A newly elected foreign member, Mary Jane West-Eberhard, biologist at the Smithsonian Tropical Research Institute (STRI) joins the oldest academy of science in the world, and the most important cultural and scientific society of Italy. The Academy is divided into two Classes: Physical, Mathematical and Natural Sciences and Moral, Historical and Philological Sciences.

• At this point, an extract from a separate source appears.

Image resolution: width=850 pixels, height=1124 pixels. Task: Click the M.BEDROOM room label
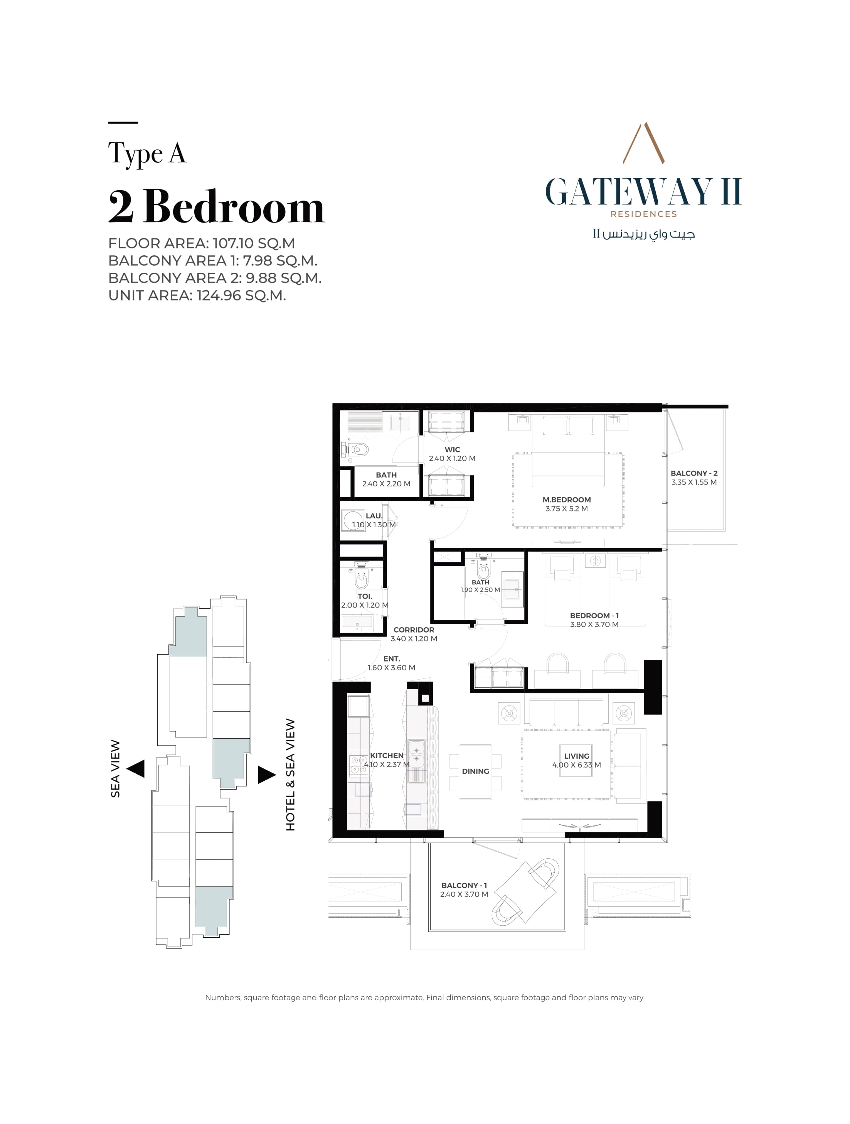click(x=566, y=500)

Each of the two Classes comprises 90 national members, 90 corresponding members and 90 foreign members, 27 of them in the biological sciences.
West-Eberhard, whose primary research is on the behavior and evolution of social wasps, is the author of the book Developmental plasticity and evolution, published by Oxford University Press in 2003, and recipient of the R. R. Hawkins Award of the American Association of Publishers for the "Outstanding Professional, Reference or Scholarly Work of 2003." One reviewer called the book "an intellectual blitzkrieg" whose "scope and scholarship are truly awe inspiring."
Soon after the publication of Developmental plasticity and evolution, the American Society of Naturalists presented West-Eberhard with the 2003 Sewall Wright Award, sometimes called "the ultimate recognition for an established evolutionary biologist" created in 1991 in honor of evolutionary biologist Sewall Wright.
West-Eberhard is also member of the Academia Nacional de Ciencias de Costa Rica, the US National Academy of Sciences, and the American Academy of Arts and Sciences. As a member of the U.S. National Academy, West-Eberhard serves on the Committee on Human Rights, and is active in promoting the careers of young scientists, particularly those doing work in Latin America. Among her many and important contributions to science are also publications in Spanish, Italian and French.
"Being an Italophile from way back, for some of the most important early work on social wasps was done by the Italian zoologist Leo Pardi, this recognition is especially meaningful to me" said West Eberhard.
STRI director Ira Rubinoff commented that "Mary Jane is a worthy recipient of this award and it is an excellent example of the outstanding scholarship conducted at STRI. We are very proud of her accomplishments".